I Have Never Sacrificed Anything For My Family!
Inspired by chapter 13
"When
you make a sacrifice in marriage, you're sacrificing not to each other but to
unity in a relationship." - Joseph Campbell
As I write this I sit at my work desk with a cold,
my asthma flaring up, and generally not wanting to be here. I can honestly that
that while I like the company I work for, I don’t particular enjoy my job most
of the time. I sell insurance over the phone to people who call in not wanting
value, but price and more often have no sense of respect or courtesy as they
are only thinking of themselves. I don’t like leave my family at home knowing
that my wife will struggle with the girls, keeping the house clean, juggling
the beginnings of a career I want her to be successful in doing. I don’t like
leaving my girls for the majority of my day while they have all the joyous adventures
their little minds create as I also often miss seeing the milestones of their
growth. I don’t like juggling school, work, taking care of all the bill related
things or other administrative tasks/chores in our marriage with work being
smack dab in the middle of the day and lingering into the evening. Honestly
there are some days where I feel utterly trapped by my decisions in life and in
some senses I am and I must learn to embrace that.

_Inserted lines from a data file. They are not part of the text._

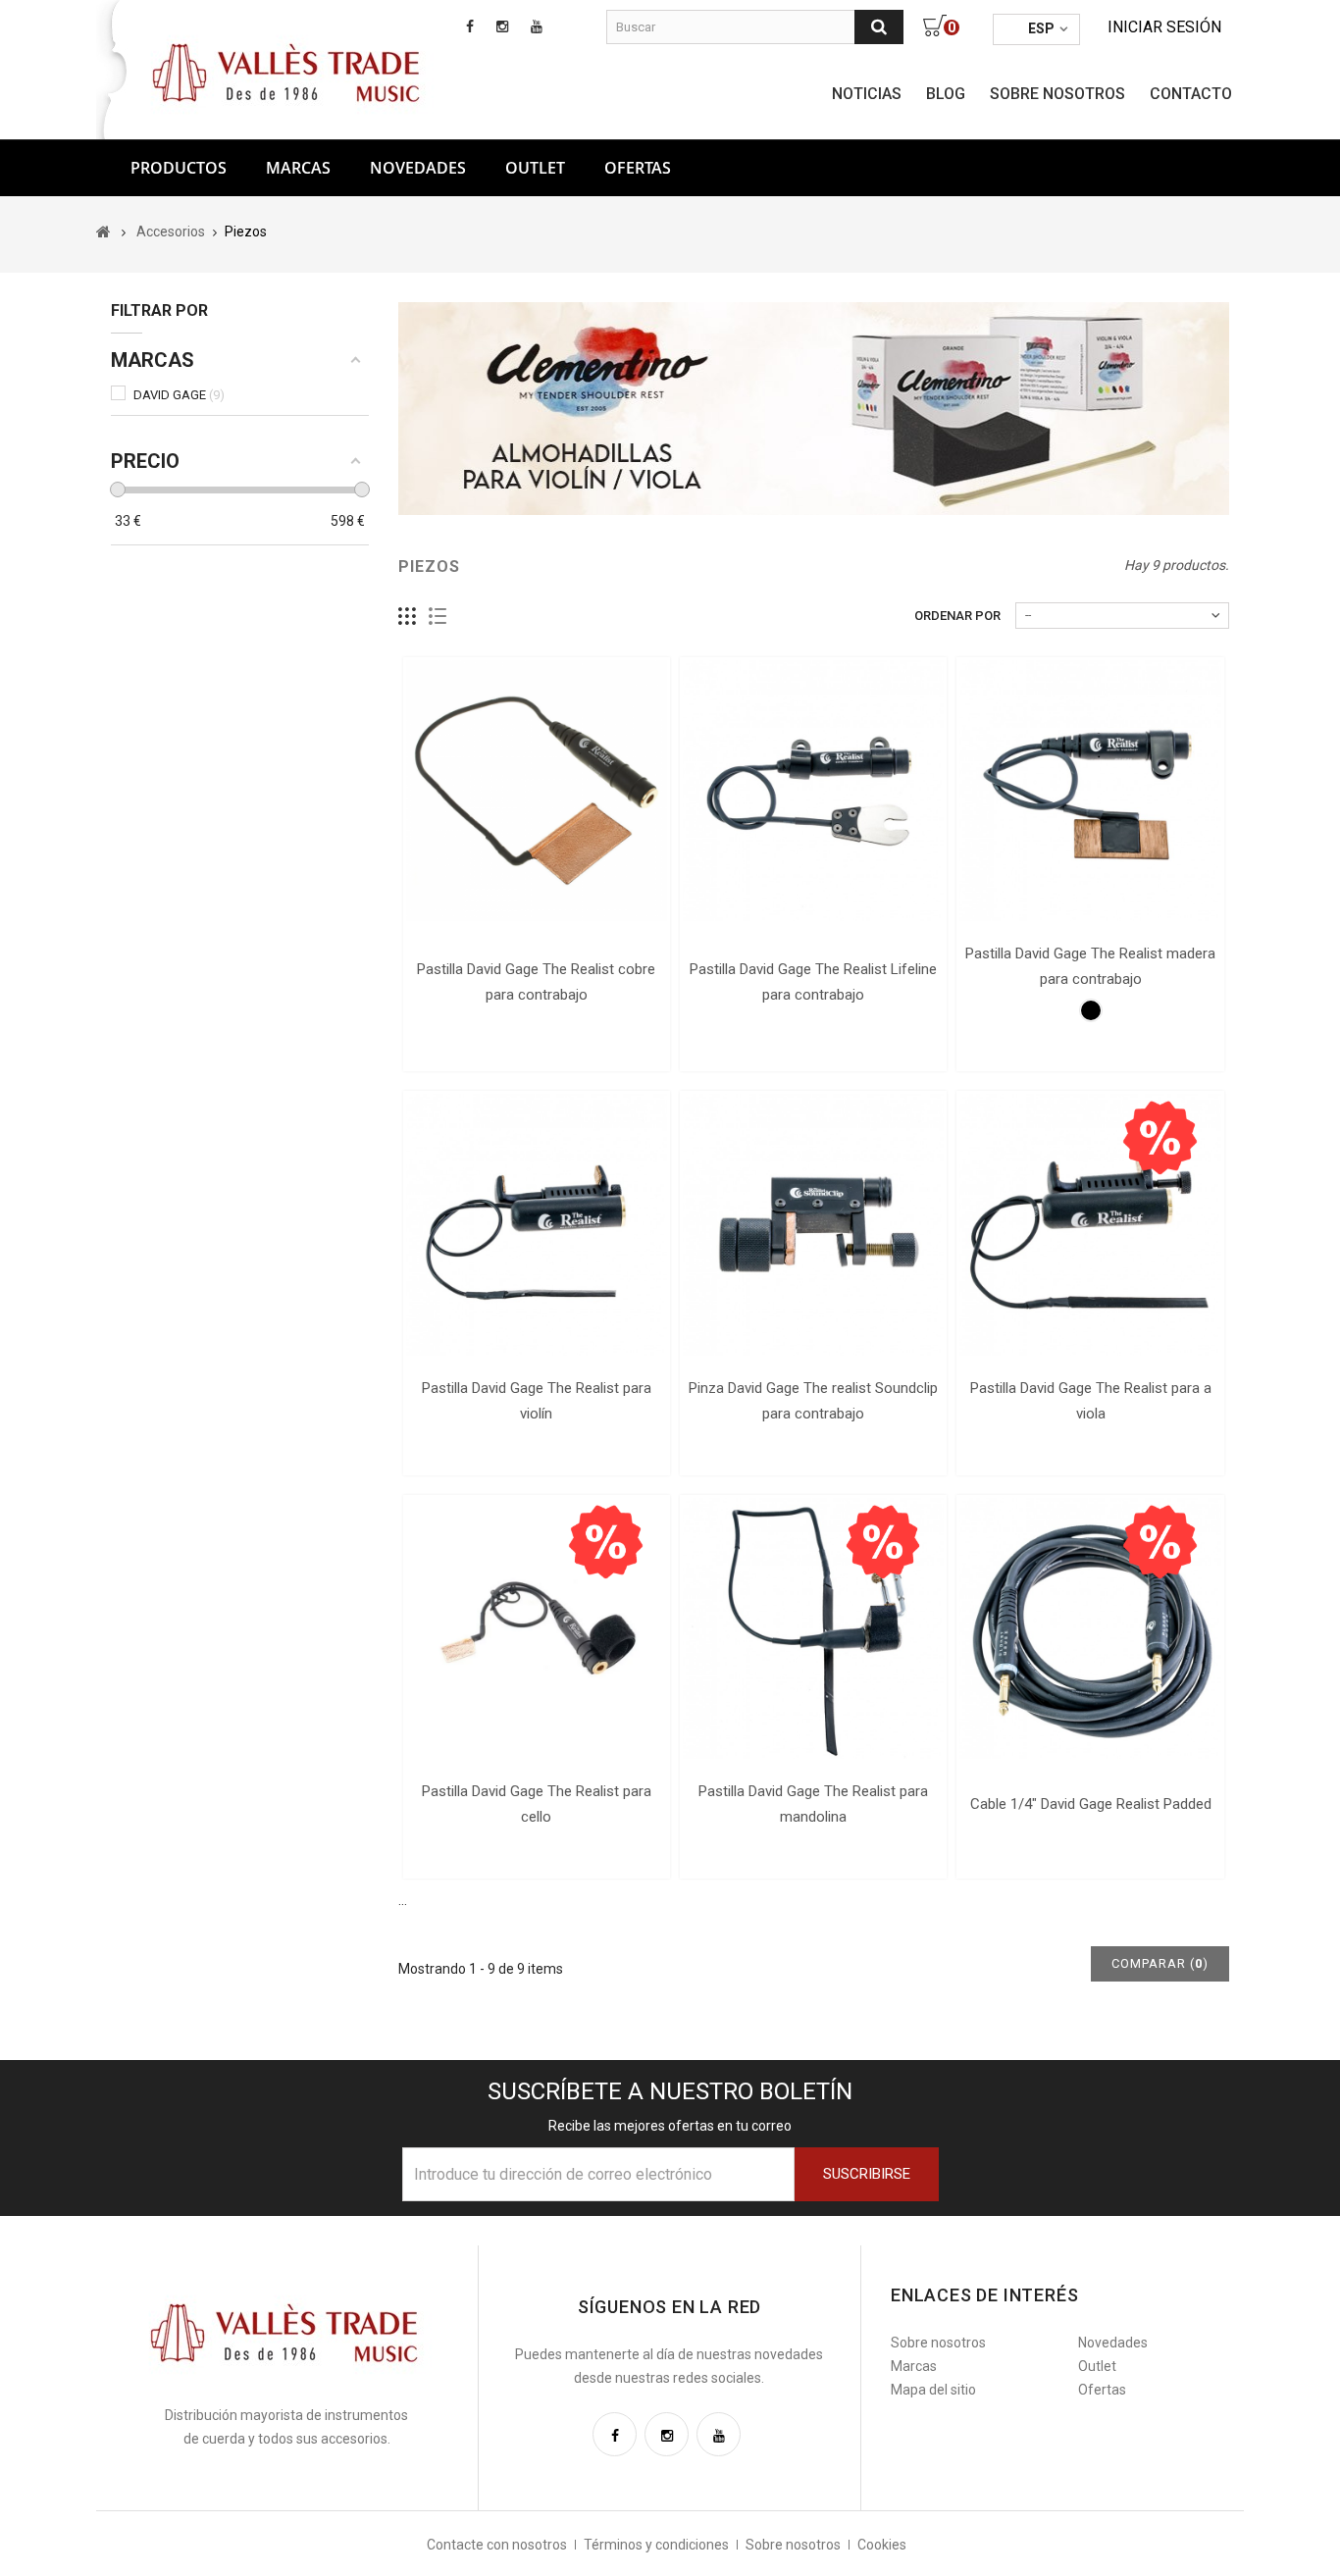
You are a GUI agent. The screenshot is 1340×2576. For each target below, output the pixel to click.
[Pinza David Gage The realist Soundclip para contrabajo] (813, 1224)
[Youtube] (718, 2434)
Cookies (881, 2544)
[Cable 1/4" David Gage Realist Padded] (1089, 1628)
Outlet (535, 168)
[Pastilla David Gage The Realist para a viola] (1089, 1224)
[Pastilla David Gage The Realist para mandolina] (813, 1628)
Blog (945, 93)
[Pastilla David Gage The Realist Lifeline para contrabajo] (813, 790)
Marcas (298, 168)
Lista (438, 616)
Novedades (418, 168)
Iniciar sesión (1164, 27)
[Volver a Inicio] (103, 231)
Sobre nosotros (1057, 93)
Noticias (867, 93)
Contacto (1191, 93)
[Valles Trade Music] (288, 71)
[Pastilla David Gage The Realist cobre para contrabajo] (536, 790)
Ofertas (1102, 2389)
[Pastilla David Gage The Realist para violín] (536, 1224)
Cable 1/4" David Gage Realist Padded (1090, 1804)
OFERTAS (637, 168)
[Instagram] (666, 2434)
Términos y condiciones (656, 2544)
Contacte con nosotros (497, 2544)
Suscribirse (866, 2174)
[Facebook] (615, 2434)
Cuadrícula (407, 616)
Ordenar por (957, 615)
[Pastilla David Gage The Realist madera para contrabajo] (1089, 790)
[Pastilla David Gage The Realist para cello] (536, 1628)
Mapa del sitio (933, 2389)
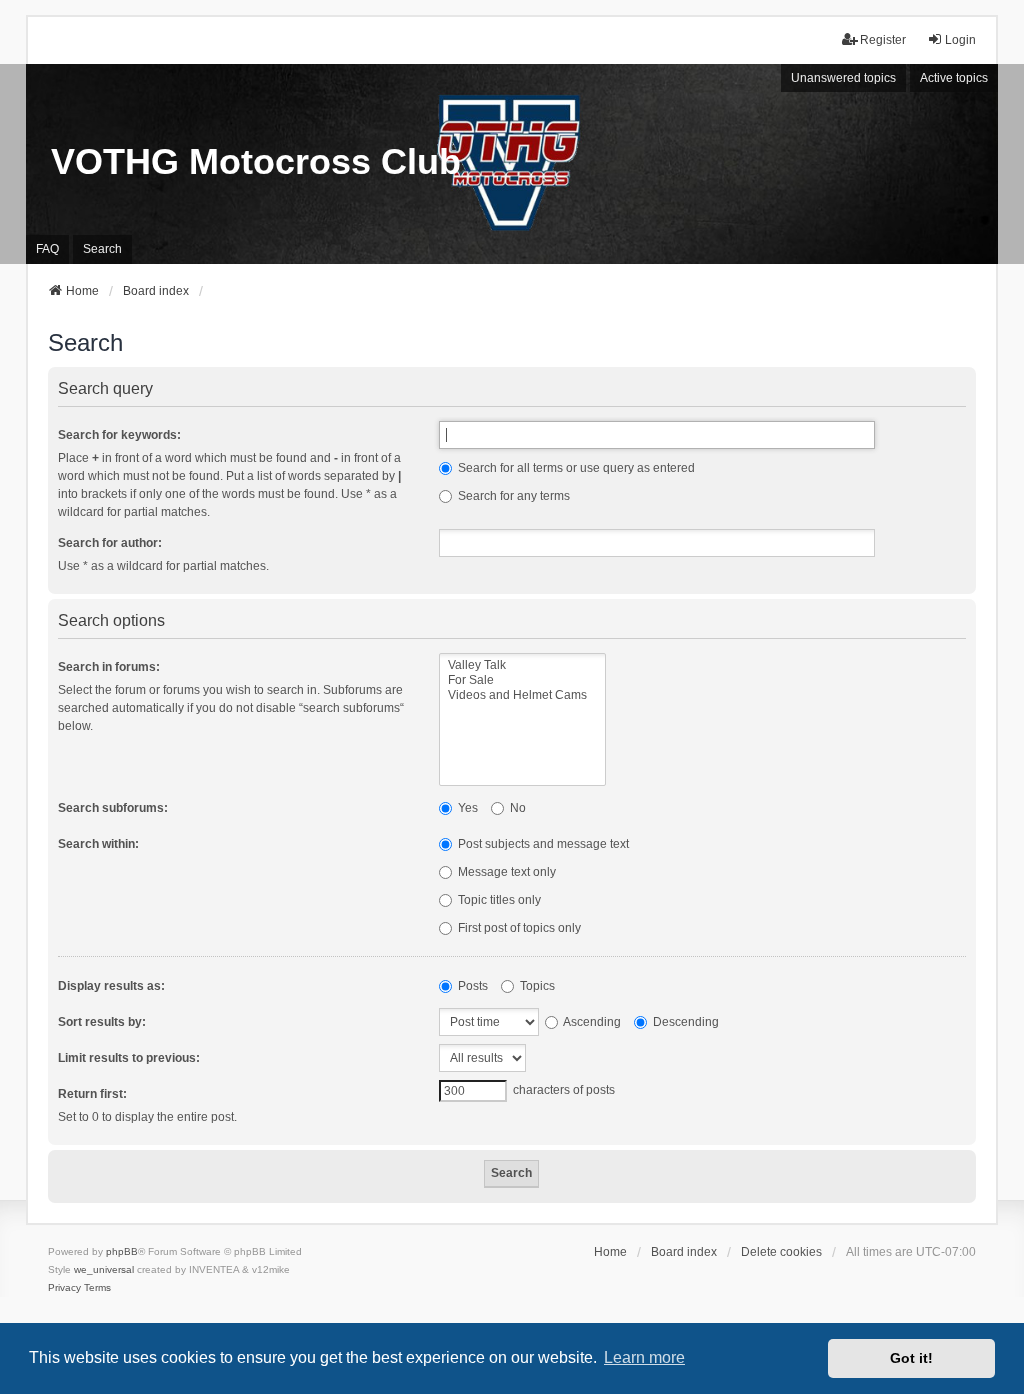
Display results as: (111, 986)
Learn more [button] (644, 1357)
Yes (466, 808)
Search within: (98, 844)
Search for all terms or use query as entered (575, 468)
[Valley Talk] (522, 665)
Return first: (92, 1094)
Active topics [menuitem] (954, 78)
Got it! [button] (911, 1358)
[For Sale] (522, 680)
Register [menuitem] (883, 40)
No (516, 808)
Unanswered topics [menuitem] (843, 78)
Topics (536, 986)
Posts (471, 986)
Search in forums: (109, 667)
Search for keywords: (119, 435)
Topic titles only (498, 900)
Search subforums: (113, 808)
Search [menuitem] (102, 249)
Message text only (505, 872)
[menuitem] (64, 1288)
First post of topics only (518, 928)
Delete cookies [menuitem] (781, 1252)
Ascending (591, 1022)
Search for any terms (512, 496)
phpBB (122, 1251)
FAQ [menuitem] (47, 249)
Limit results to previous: (129, 1058)
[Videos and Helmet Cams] (522, 695)
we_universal (104, 1269)
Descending (684, 1022)
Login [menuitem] (960, 40)
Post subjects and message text (542, 844)
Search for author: (110, 543)
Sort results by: (102, 1022)
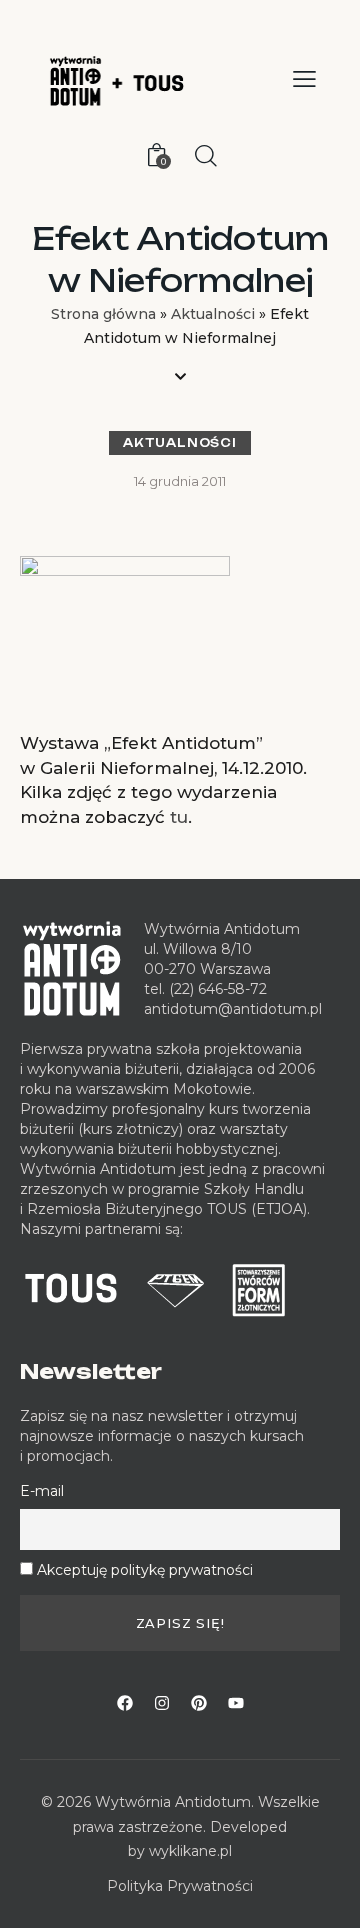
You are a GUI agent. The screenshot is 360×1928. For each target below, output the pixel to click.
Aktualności (213, 314)
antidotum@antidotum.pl (233, 1009)
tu (179, 817)
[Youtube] (236, 1703)
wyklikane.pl (190, 1851)
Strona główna (103, 314)
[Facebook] (125, 1703)
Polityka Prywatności (180, 1886)
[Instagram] (162, 1703)
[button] (304, 79)
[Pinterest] (199, 1703)
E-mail (42, 1491)
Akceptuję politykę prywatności (145, 1570)
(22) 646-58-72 (218, 989)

In all reality I am a selfish, spoiled only child
who doesn’t really know if he’s ever really had to sacrifice anything in life.
Anything I really have had to sacrifice normally comes with a fight and
unwilling attitude that almost nullifies the sacrifice itself. Sure when I
joined the Church of Jesus Christ of Latter-day Saints I quit consuming alcohol
and drugs but did so again begrudgingly. I also lost some friends, and give up my
time and efforts in order to serve others within my ward and community through
lay ministry but I feel that is more a microscopic trade for the salvation can receive
through the Savior. Even when I got married and started our family I can’t
really say I’ve even sacrificed anything really in the process.
The reason why I say this goes back to my attitude for
towards these pseudo sacrifices I’ve made in my life. I may have given up
something, given something, or completed some task or assignment but if I’ve
done these things without the proper attitude I have sacrificed nothing.
When early Saints in Nauvoo decided to leave they sacrificed
an extreme amount including their homes, their Temple, even their very lives.
They did so for their families, their God, their religion, for each other. While
they may not have wanted to, while it caused pain, frustration, heartache they
none the less did so willingly thinking not of themselves alone. When I went to
Nauvoo in 2009 I was touched by a story about a sacrifice John Taylor made
which was published in the March 2010 “Friend” magazine. I am going to share it
here:
For weeks, Nauvoo had been buzzing with activity. Wagons clattered along frozen streets. People rushed to and fro carrying packages and carting barrels of food. Joseph Taylor knew he would not see this scene much longer. Soon, the Saints would be leaving their homes on the bank of the Mississippi River to travel west.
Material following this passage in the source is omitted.